In [1]:
# !conda install -c conda-forge folium=0.10.0 geopy=1.20.0 --yes
from botocore.client import Config
from geopy.geocoders import Nominatim
from sklearn.cluster import KMeans
import folium
import ibm_boto3
import json
import matplotlib.cm as cm
import matplotlib.colors as colors
import matplotlib.pyplot as plt
import numpy as np
import pandas as pd
import requests
import types

In [None]:
# The code was removed by Watson Studio for sharing.

Retrieving Mexico City's colonies data as a dataframe

In [None]:
def __iter__(self): return 0

body = client_c00e74e766a148bf886ec060f0b9c13a.get_object(Bucket='fashionproject-donotdelete-pr-mv2ccdtjv6sbh4',Key='colonias_cdmx_2019.csv')['Body']
# add missing __iter__ method, so pandas accepts body as file-like object
if not hasattr(body, "__iter__"): body.__iter__ = types.MethodType( __iter__, body )

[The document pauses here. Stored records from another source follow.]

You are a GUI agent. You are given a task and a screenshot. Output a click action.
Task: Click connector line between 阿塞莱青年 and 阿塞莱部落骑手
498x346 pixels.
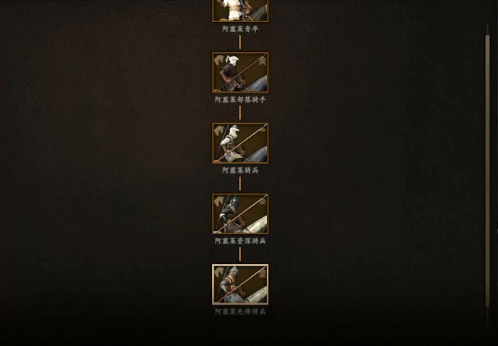point(240,42)
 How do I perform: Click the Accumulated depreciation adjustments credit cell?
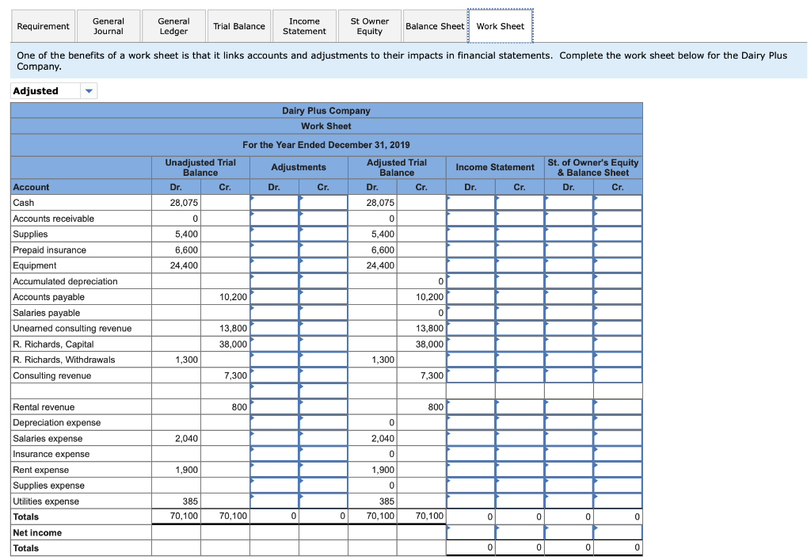coord(322,281)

cdmx_raw_df = pd.read_csv(body, sep=";")

In Mexico, neighborhoods are known as "colonies"

In [None]:
print("cdmx_raw_df.dtypes:")
print(cdmx_raw_df.dtypes)

print("cdmx_raw_df.shape:", cdmx_raw_df.shape)

cdmx_raw_df.head()

Displaying summary statistics for cdmx_raw_df

In [None]:
cdmx_raw_df.describe(include="all")

Counting missing data per column of interest

In [None]:
cdmx_missing_data_df = cdmx_raw_df.isna()

print("COLONIA:")
print(cdmx_missing_data_df["COLONIA"].value_counts())

print("Geo Point")
print(cdmx_missing_data_df["Geo Point"].value_counts())

print("ALCALDIA:")
print(cdmx_missing_data_df["ALCALDIA"].value_counts())

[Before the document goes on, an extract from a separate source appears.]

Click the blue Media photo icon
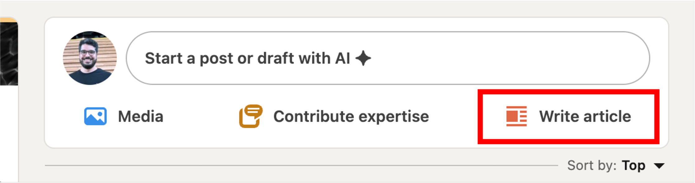695x183 pixels. [x=95, y=117]
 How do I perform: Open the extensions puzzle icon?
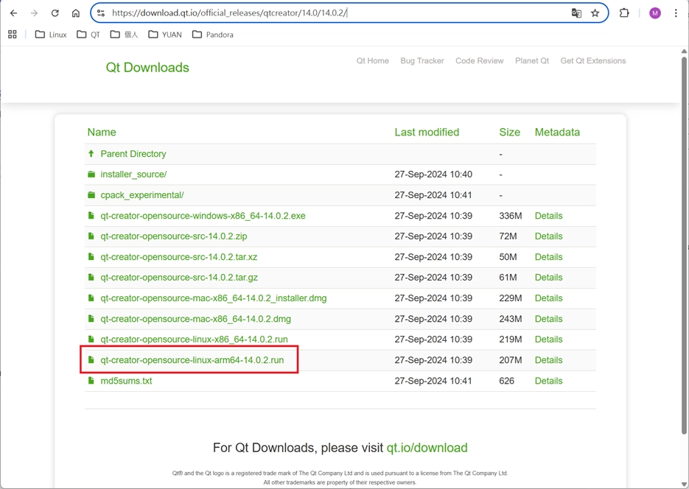pos(624,13)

Showing the rows with missing data

In [None]:
cdmx_raw_df[cdmx_missing_data_df["Geo Point"]]

Cleaning and shaping cdmx_raw_df

In [None]:
# Removing columns of no interest
cdmx_clean_df = cdmx_raw_df.drop(["ENTIDAD", "Geo Shape", "CVE_ALC", "CVE_COL", "SECC_COM", "SECC_PAR"], axis=1)

# Creating a dictionary of translations from spanish to english for the column labels
colonies_column_labels_translations_es_en_dict = {
    "COLONIA": "Colony",
    "ALCALDIA": "Borough"
}

# Translating columns
cdmx_clean_df = cdmx_clean_df.rename(columns=colonies_column_labels_translations_es_en_dict)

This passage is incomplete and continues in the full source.